Arctic breeding songbirds cope with variability in the timing of spring onset
The Arctic has been warming at a rate almost three times higher than the global average, and the physical and biological responses are proving acute. Many studies have focused on shifting seasonality in environmental conditions, snow cover and vegetation phenology. Far fewer have examined how the phenology of Arctic fauna - primarily the timing of migration and breeding - have responded, nor what the consequences are for reproductive success. We examine how the timing of spring snowmelt in arctic tundra influences the arrival biology, timing of breeding, availability of critical arthropod food resources, and reproductive success of two species of long-distance migratory songbird (Lapland longspurs and White-crowned sparrows). We compare songbird phenology across three consecutive breeding seasons that differed significantly in their spring environmental conditions via field surveys conducted near the Toolik Lake Arctic Long Term Research Station (ARC LTER) in the northern foothills of the Brooks Range, Alaska (68°38’N and 149°43’W, 760 m a.s.l.).

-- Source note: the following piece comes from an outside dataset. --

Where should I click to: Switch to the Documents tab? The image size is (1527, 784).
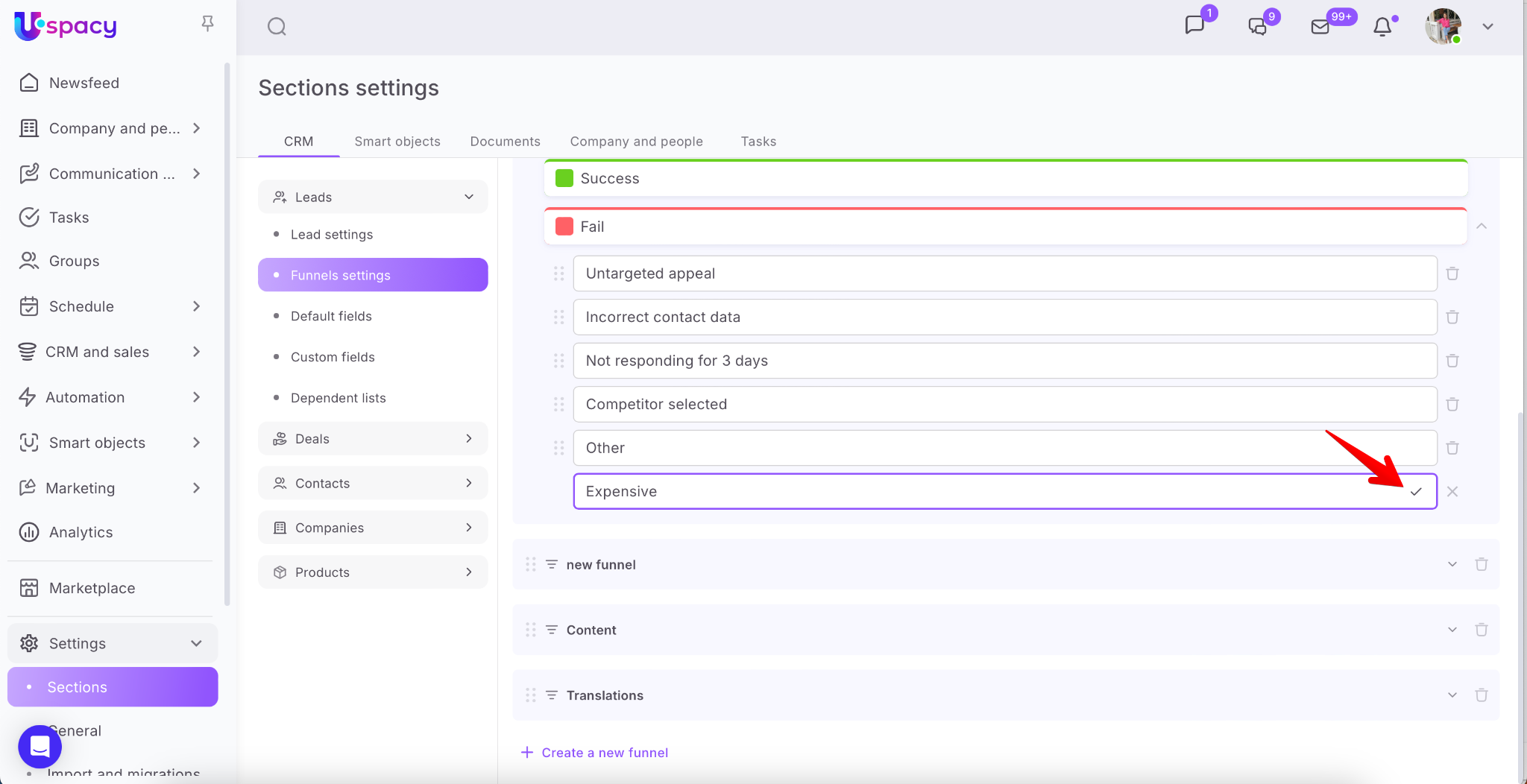pyautogui.click(x=505, y=142)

We found that spring snow cover was different across three years of the study (2012 - 2014). Both songbird species arrived on the north slope of Alaska 6-9 days later in 2013 than in the other years. Body condition (lower fat, muscle and hematocrit values) varied across years in complex ways, and exhibited elevated adrenocortical responses to a standardized acute stressor. Timing of actual onset of breeding varied by less than a week across years, and chicks hatched in concert with the pulse in arthropod biomass from sweep net samples. Fledgling health and reproductive success across years and in relation to environmental conditions will be discussed. Although these results suggest that Arctic breeding Lapland longspurs and White-crowned sparrows are able to cope with significant variation in the timing of spring onset, it remains unknown whether they have the phenotypic plasticity to cope with more extreme shifts in seasonality that are expected with continued arctic warming.